4. They should focus their IJMS_Gene paper on Autism Spectrum disorder (ASD) as analyzed using their approach/models (which are detailed separately). In order to do this, they would need to provide much more information about the collection of their postmortem human brain specimens. In particular, such collections must be IRB approved, show matching for postmortem intervals, gender, ages, etc.
5. My original comment about the ambiguous “purpose” of this paper is confirmed by the length and complexity of their Supplemental data.
Author Response
Response to Reviewer 2 Comments
We sincerely thank you for your insightful comments on the manuscript. First, we acknowledge that this work spans a significant breadth, as it represents our investigation into a highly challenging research question. The study is particularly demanding because neurodevelopmental disorders like ASD (autism spectrum disorder) encompass a multitude of phenotypic characteristics, and establishing links between these phenotypes and their underlying genotypes is extraordinarily difficult. However, advancements in single-cell omics technologies have provided an unprecedented opportunity. Leveraging our expertise in mathematics, physics, and algorithm development, we aimed to delve into the molecular mechanisms of ASD.
Faced with this formidable challenge, we adopted a multi-faceted approach. This included an extensive literature review to identify pathways associated with synaptic plasticity impairments in ASD, selecting appropriate algorithms, and conducting rigorous computational simulations. Nevertheless, as you have noted, we lack direct experimental validation (wet-lab studies) to substantiate the gene expression differences between normal and ASD-affected groups. As a result, our focus has been heavily skewed towards algorithmic precision and methodological rigor, rather than providing a concise and profound interpretation of these findings.

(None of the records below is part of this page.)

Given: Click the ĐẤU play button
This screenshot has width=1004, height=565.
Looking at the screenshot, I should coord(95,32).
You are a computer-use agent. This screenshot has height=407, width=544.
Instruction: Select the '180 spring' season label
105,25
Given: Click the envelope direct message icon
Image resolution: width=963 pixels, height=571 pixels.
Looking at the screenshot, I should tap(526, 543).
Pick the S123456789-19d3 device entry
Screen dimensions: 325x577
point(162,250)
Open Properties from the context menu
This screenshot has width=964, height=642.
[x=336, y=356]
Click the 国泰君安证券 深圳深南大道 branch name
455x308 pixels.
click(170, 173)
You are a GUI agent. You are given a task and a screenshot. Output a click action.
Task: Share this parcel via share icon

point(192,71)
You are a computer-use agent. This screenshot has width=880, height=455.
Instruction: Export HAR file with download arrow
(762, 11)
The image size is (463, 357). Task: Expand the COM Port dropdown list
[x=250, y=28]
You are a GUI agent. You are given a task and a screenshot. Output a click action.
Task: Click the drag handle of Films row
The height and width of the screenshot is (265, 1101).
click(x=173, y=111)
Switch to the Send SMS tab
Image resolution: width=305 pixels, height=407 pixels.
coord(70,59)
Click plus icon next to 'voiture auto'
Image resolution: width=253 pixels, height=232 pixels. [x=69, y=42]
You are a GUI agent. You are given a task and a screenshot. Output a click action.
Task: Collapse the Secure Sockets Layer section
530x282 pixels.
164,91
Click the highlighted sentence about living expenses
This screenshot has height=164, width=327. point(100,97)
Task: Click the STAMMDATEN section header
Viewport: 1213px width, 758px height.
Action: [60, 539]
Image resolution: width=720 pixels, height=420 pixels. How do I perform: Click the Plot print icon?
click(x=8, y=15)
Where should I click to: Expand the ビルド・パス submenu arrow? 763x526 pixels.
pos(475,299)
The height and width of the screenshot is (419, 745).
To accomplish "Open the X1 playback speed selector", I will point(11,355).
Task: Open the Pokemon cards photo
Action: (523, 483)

Another important point relates to the theme of this work. As you observed, the manuscript may initially appear thematically ambiguous—whether it is primarily focused on molecular pathway analysis or algorithm development. We recognize the challenge this poses. The interdisciplinary nature of this study, which investigates molecular dysregulation in ASD, required us to develop new algorithms tailored for the rapidly growing field of single-cell omics. Simultaneously, understanding ASD's complex pathophysiology led us to conduct detailed analyses of pathways and molecular regulation. This inevitably resulted in a seemingly broad and intricate presentation.
We aimed to provide readers with a comprehensive demonstration of how cutting-edge omics technologies and algorithms can be integrated to explore disease mechanisms. Thus, we opted not to separate the algorithmic aspects from the molecular pathway analyses, despite the potential for confusion among readers from specialized fields. Alternatively, this work can be viewed as a holistic effort to explore synaptic plasticity impairments in ASD by combining molecular insights and computational innovations.
Furthermore, after considerable deliberation, we decided to emphasize the algorithmic contributions in the abstract while drawing conclusions about ASD-related molecular dysregulation. Readers primarily interested in the molecular biology details of ASD can refer to the supplementary materials, which provide additional in-depth information on the pathways and regulatory mechanisms explored in this study.
We sincerely hope that this revised manuscript has addressed all your comments and suggestions. We appreciated for reviewers' warm work earnestly, and hope that the correction will meet with approval. Once again, thank you very much for your comments and suggestions.
We would like to thank the referee again for taking the time to review our manuscript.